### Written instruction A
In the interview excerpt, which colleague does Nicholas quote as calling the work "like a zen exercise"?
### Written instruction B
Reproduce the part of the interview excerpt from "One of my colleagues, Barry" up to and including "as an astrologer?".

### Text excerpt
Since the election, this is not uncommon. Following a long lineage of seekers struggling to make sense of the chaos of our experience, I, and roughly 200,000 readers a week turn to Chani.

NAILED MAGAZINE: One of the things that interests me about your work is that it’s both very immediate– the planets as they’re interacting in this particular moment– but it’s also very ancient and far-reaching.

CHANI NICHOLAS: Everything is about timing. As an astrologer, you have a perspective that tells you that things will change because you can see the patterns coming up in the future.

The temporality is really fascinating because [it] is [itself] another art form. [Many] different spiritual disciplines create art out of substances that will blow away or get washed away. It’s the discipline of doing something for the sake of that moment and then it’s gone.

One of my colleagues, Barry Perlman says “it’s like a zen exercise.” You put all this effort, time, labor, and physical energy into writing one horoscope for one week. Twelve times twelve [horoscopes] for every week of the year. Every moment, every astrological signature is a wave that rises and then falls. As an astrologer, I want to meet them.

NAILED: Do you feel like you’re working traditionally as an astrologer? 

NICHOLAS: It’s really important to me to understand the roots of whatever I do, the peoples and the places on the earth that these practices come from. If I’m going to study and devote my life to something then I want to understand the ancestors that carried it forward. Studying astrology’s giant, vast history has been really important for me. It isn’t easily summed up, because it incorporates a lot of peoples, cultures, and religions. But I get off on the complexity of it.

### Given information

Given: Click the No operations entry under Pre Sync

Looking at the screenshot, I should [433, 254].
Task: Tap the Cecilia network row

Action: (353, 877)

### Full output A
Barry Perlman

### Full output B
One of my colleagues, Barry Perlman says “it’s like a zen exercise.” You put all this effort, time, labor, and physical energy into writing one horoscope for one week. Twelve times twelve [horoscopes] for every week of the year. Every moment, every astrological signature is a wave that rises and then falls. As an astrologer, I want to meet them.

NAILED: Do you feel like you’re working traditionally as an astrologer?